- WHAT IS REQUIRED: Could you copy out every one of the lines below word for word, changing nothing?

- SUPPLIED MATERIAL:
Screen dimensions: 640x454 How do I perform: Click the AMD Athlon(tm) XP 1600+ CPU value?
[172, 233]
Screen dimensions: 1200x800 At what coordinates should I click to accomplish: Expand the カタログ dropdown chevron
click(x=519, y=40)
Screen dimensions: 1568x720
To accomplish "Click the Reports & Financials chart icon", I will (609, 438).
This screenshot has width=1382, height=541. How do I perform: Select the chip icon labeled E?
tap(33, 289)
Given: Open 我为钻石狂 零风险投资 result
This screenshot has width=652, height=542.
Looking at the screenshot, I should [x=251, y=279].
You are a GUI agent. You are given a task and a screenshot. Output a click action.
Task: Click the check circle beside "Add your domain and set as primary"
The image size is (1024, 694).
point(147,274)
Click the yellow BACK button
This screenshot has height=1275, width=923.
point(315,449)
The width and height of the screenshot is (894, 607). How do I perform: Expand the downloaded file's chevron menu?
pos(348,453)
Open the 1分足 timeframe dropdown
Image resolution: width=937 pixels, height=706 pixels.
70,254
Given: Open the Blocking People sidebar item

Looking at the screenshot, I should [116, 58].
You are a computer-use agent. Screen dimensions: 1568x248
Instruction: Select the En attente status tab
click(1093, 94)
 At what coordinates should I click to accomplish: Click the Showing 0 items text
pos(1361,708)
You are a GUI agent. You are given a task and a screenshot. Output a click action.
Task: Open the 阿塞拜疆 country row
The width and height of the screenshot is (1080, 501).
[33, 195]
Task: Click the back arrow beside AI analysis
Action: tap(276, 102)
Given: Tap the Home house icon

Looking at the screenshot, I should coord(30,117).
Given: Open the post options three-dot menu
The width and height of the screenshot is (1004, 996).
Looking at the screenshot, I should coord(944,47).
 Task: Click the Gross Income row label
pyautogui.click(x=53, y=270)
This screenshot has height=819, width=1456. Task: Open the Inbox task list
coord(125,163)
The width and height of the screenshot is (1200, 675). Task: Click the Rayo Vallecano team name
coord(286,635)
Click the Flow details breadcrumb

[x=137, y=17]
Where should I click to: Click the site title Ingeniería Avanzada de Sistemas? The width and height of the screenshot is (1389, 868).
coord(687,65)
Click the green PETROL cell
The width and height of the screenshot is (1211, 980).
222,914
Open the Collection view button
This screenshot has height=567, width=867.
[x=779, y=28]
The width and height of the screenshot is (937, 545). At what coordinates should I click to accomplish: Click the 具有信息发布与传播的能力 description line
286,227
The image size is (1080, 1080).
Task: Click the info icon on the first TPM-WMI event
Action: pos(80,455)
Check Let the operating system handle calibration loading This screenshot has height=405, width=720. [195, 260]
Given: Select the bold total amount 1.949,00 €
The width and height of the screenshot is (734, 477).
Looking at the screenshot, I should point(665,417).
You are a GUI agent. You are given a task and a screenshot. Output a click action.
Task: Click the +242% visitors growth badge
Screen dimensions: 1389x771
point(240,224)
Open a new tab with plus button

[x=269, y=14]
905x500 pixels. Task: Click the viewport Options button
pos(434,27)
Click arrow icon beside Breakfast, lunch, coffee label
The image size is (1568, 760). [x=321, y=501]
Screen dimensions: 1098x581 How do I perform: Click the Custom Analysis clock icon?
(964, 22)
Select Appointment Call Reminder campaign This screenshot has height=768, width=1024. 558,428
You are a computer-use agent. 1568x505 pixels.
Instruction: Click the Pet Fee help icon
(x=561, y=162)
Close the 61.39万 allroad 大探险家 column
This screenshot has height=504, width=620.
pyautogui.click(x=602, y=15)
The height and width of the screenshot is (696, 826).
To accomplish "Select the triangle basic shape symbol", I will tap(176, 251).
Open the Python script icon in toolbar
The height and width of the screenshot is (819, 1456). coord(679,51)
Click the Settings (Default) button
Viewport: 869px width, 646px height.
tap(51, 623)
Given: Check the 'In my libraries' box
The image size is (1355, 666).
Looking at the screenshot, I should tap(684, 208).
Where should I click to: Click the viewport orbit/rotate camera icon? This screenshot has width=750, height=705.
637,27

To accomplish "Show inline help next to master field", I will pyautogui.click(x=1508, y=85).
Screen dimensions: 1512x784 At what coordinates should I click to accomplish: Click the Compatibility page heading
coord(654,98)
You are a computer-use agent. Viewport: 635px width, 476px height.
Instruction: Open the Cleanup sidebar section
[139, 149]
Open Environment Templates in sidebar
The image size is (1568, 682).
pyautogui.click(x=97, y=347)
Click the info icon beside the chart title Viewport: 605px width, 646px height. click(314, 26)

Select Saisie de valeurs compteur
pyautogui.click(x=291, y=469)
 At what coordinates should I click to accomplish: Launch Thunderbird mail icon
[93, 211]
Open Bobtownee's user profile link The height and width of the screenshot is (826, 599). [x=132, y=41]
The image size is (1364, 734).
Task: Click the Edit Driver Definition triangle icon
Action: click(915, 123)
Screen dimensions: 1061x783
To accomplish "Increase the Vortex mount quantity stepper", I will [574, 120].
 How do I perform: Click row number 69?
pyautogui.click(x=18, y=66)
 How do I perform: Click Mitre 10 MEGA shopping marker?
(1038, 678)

- TASK RESPONSE:
Screen dimensions: 640x454 How do I perform: Click the AMD Athlon(tm) XP 1600+ CPU value?
[172, 233]
Screen dimensions: 1200x800 At what coordinates should I click to accomplish: Expand the カタログ dropdown chevron
click(x=519, y=40)
Screen dimensions: 1568x720
To accomplish "Click the Reports & Financials chart icon", I will (609, 438).
This screenshot has width=1382, height=541. How do I perform: Select the chip icon labeled E?
tap(33, 289)
Given: Open 我为钻石狂 零风险投资 result
This screenshot has width=652, height=542.
Looking at the screenshot, I should [x=251, y=279].
You are a GUI agent. You are given a task and a screenshot. Output a click action.
Task: Click the check circle beside "Add your domain and set as primary"
The image size is (1024, 694).
point(147,274)
Click the yellow BACK button
This screenshot has height=1275, width=923.
point(315,449)
The width and height of the screenshot is (894, 607). How do I perform: Expand the downloaded file's chevron menu?
pos(348,453)
Open the 1分足 timeframe dropdown
Image resolution: width=937 pixels, height=706 pixels.
70,254
Given: Open the Blocking People sidebar item

Looking at the screenshot, I should [116, 58].
You are a computer-use agent. Screen dimensions: 1568x248
Instruction: Select the En attente status tab
click(1093, 94)
 At what coordinates should I click to accomplish: Click the Showing 0 items text
pos(1361,708)
You are a GUI agent. You are given a task and a screenshot. Output a click action.
Task: Open the 阿塞拜疆 country row
The width and height of the screenshot is (1080, 501).
[33, 195]
Task: Click the back arrow beside AI analysis
Action: tap(276, 102)
Given: Tap the Home house icon

Looking at the screenshot, I should coord(30,117).
Given: Open the post options three-dot menu
The width and height of the screenshot is (1004, 996).
Looking at the screenshot, I should coord(944,47).
 Task: Click the Gross Income row label
pyautogui.click(x=53, y=270)
This screenshot has height=819, width=1456. Task: Open the Inbox task list
coord(125,163)
The width and height of the screenshot is (1200, 675). Task: Click the Rayo Vallecano team name
coord(286,635)
Click the Flow details breadcrumb

[x=137, y=17]
Where should I click to: Click the site title Ingeniería Avanzada de Sistemas? The width and height of the screenshot is (1389, 868).
coord(687,65)
Click the green PETROL cell
The width and height of the screenshot is (1211, 980).
222,914
Open the Collection view button
This screenshot has height=567, width=867.
[x=779, y=28]
The width and height of the screenshot is (937, 545). At what coordinates should I click to accomplish: Click the 具有信息发布与传播的能力 description line
286,227
The image size is (1080, 1080).
Task: Click the info icon on the first TPM-WMI event
Action: pos(80,455)
Check Let the operating system handle calibration loading This screenshot has height=405, width=720. [195, 260]
Given: Select the bold total amount 1.949,00 €
The width and height of the screenshot is (734, 477).
Looking at the screenshot, I should point(665,417).
You are a GUI agent. You are given a task and a screenshot. Output a click action.
Task: Click the +242% visitors growth badge
Screen dimensions: 1389x771
point(240,224)
Open a new tab with plus button

[x=269, y=14]
905x500 pixels. Task: Click the viewport Options button
pos(434,27)
Click arrow icon beside Breakfast, lunch, coffee label
The image size is (1568, 760). [x=321, y=501]
Screen dimensions: 1098x581 How do I perform: Click the Custom Analysis clock icon?
(964, 22)
Select Appointment Call Reminder campaign This screenshot has height=768, width=1024. 558,428
You are a computer-use agent. 1568x505 pixels.
Instruction: Click the Pet Fee help icon
(x=561, y=162)
Close the 61.39万 allroad 大探险家 column
This screenshot has height=504, width=620.
pyautogui.click(x=602, y=15)
The height and width of the screenshot is (696, 826).
To accomplish "Select the triangle basic shape symbol", I will tap(176, 251).
Open the Python script icon in toolbar
The height and width of the screenshot is (819, 1456). coord(679,51)
Click the Settings (Default) button
Viewport: 869px width, 646px height.
tap(51, 623)
Given: Check the 'In my libraries' box
The image size is (1355, 666).
Looking at the screenshot, I should tap(684, 208).
Where should I click to: Click the viewport orbit/rotate camera icon? This screenshot has width=750, height=705.
637,27

To accomplish "Show inline help next to master field", I will pyautogui.click(x=1508, y=85).
Screen dimensions: 1512x784 At what coordinates should I click to accomplish: Click the Compatibility page heading
coord(654,98)
You are a computer-use agent. Viewport: 635px width, 476px height.
Instruction: Open the Cleanup sidebar section
[139, 149]
Open Environment Templates in sidebar
The image size is (1568, 682).
pyautogui.click(x=97, y=347)
Click the info icon beside the chart title Viewport: 605px width, 646px height. click(314, 26)

Select Saisie de valeurs compteur
pyautogui.click(x=291, y=469)
 At what coordinates should I click to accomplish: Launch Thunderbird mail icon
[93, 211]
Open Bobtownee's user profile link The height and width of the screenshot is (826, 599). [x=132, y=41]
The image size is (1364, 734).
Task: Click the Edit Driver Definition triangle icon
Action: click(915, 123)
Screen dimensions: 1061x783
To accomplish "Increase the Vortex mount quantity stepper", I will [574, 120].
 How do I perform: Click row number 69?
pyautogui.click(x=18, y=66)
 How do I perform: Click Mitre 10 MEGA shopping marker?
(1038, 678)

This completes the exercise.